We spent quite a few hours in the “medina” (old city) of Fes – a vast labyrinth of narrow streets. Here, and elsewhere, one finds an incredible profusion of little stores and seller stalls; the country is like one gigantic flea market, offering every sort of edible, wearable, or useable. One stall might have nothing but a mountain of peanuts; others with pyramids of dates, or cookies, or spices, etc. Even bathtubs! People mostly do their shopping, and many earn their living, through these markets.

My wife wanted to try a sizable disk-shaped bread loaf. The quoted price was Two Dirhems – about 20 cents. But for that we actually received two loaves.

I wondered aloud how they all could sell enough to stay in business. But my daughter pointed out the obvious: they wouldn’t be there otherwise.

Then we went to Marrakech, where the souk (marketplace) was orders of magnitude larger, with the profusion of goods bordering on unbelievable: mountains of shoes, foodstuffs, handbags, electronics, souvenirs, jewelry, handicrafts (one entire section, for example, with stall after stall selling brasswork); a lot of the production was being done on site too, making for quite a humming scene.

imagesI had fantasized finding a pile of those cool cast 19th century Moroccan coins, but didn’t see any. At the end I asked our local guide, and he took me back to one gnarled ancient fellow who came forth with a bagful of about 30. But his price was way high. Then our guide knocked on a closed door, which opened into an antique shop, with a bucketful of silver coins. I bought a few Moroccan ones in unusually choice condition – and a 1929 Italian 10 Lire – good date! – and a steal. Meantime my daughter bought a handbag and some boots, proving herself better than me at haggling.

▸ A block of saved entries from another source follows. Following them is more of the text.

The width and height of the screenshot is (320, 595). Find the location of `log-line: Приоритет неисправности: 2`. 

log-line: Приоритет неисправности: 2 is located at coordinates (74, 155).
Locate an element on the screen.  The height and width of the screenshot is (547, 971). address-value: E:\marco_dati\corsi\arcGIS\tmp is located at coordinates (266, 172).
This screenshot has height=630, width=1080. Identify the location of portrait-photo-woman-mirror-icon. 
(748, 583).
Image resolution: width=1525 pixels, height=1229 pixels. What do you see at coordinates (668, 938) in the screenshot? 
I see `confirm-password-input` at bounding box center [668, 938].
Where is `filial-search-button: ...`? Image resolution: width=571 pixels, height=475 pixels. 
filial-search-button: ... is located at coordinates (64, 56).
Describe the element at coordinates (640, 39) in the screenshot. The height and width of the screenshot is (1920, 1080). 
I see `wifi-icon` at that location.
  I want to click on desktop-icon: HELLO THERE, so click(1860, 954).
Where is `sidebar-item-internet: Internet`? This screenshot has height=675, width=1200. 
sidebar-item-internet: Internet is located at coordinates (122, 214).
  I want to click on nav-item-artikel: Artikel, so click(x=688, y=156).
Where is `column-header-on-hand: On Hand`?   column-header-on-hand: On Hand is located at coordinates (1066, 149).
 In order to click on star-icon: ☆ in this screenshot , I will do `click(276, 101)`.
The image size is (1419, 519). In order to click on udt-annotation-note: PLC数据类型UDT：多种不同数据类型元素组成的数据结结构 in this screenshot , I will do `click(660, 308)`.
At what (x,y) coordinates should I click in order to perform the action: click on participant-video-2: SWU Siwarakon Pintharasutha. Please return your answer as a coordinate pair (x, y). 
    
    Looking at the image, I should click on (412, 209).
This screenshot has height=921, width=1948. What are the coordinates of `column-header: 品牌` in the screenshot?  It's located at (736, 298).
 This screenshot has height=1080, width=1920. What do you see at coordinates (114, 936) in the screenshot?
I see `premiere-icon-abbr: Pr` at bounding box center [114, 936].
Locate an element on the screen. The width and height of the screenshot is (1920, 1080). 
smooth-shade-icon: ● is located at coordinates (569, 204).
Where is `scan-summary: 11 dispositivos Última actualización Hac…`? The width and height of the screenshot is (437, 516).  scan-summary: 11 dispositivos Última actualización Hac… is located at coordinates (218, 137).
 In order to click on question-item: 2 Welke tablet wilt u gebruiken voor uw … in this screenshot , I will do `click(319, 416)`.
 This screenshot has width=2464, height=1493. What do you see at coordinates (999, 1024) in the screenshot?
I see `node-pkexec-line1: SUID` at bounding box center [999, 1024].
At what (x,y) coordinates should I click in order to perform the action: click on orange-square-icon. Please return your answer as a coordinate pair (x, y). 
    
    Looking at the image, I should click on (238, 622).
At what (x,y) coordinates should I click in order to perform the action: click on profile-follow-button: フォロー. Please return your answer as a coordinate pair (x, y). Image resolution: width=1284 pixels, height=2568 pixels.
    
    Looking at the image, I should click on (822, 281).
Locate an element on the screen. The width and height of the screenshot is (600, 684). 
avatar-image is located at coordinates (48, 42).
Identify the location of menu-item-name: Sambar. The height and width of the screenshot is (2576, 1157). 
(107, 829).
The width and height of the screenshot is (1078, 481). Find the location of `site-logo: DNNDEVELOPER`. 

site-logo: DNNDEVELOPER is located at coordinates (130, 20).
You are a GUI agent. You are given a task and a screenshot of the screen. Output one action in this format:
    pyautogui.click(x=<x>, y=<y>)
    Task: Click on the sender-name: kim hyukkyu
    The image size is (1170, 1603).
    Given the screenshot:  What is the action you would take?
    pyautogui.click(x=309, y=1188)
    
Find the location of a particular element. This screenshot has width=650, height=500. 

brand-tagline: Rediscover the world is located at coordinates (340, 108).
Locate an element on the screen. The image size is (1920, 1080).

Photo by Elizabeth Robinson

Photo by Elizabeth Robinson

We also had the obligatory tourist visit to a carpet emporium. Once on a similar excursion in Turkey, I made the mistake of agreeing to sign in with my phone number. I couldn’t believe how often those carpet pushers called me in subsequent years, despite my increasingly angry brush-offs.

The overall impression of Morocco was one of basic prosperity. There were, admittedly, a fair number of beggars. But many looked no scruffier than a typical seller in the souk. I suppose that holding one’s hand out is actually a more effective way of getting passersby to part with cash.

UnknownBut Marrakech is also a very modern city, whose main drags might be hardly distinguishable from, say, Lille, or Dusseldorf. We visited one glitzy shopping mall, very different from the chaotic souk, with beautiful Moroccan décor, and the poshest brands. I remarked to my wife, “I must be the shabbiest looking person in this mall.”

And the Moroccan economy is not all souk sellers flogging kitsch. Everywhere you looked it was evident that every sort of modern business was thriving. The roads were jammed with vans and trucks displaying a profusion of their logos. If not politically free, this is manifestly a very open, free economy. I am always energized visiting countries like this. It’s part of a worldwide phenomenon, of recent decades, which many people fail to grasp amid all the gloom and doom talk. Economic openness, free enterprise, and trade, are transforming, for the better, the lives of billions of people.

I couldn’t help pondering the contrast with a country like Venezuela, where folks stand in line for hours outside the few stores, hoping for a rare chance to buy some meager necessities – thanks to their “21st century socialism.”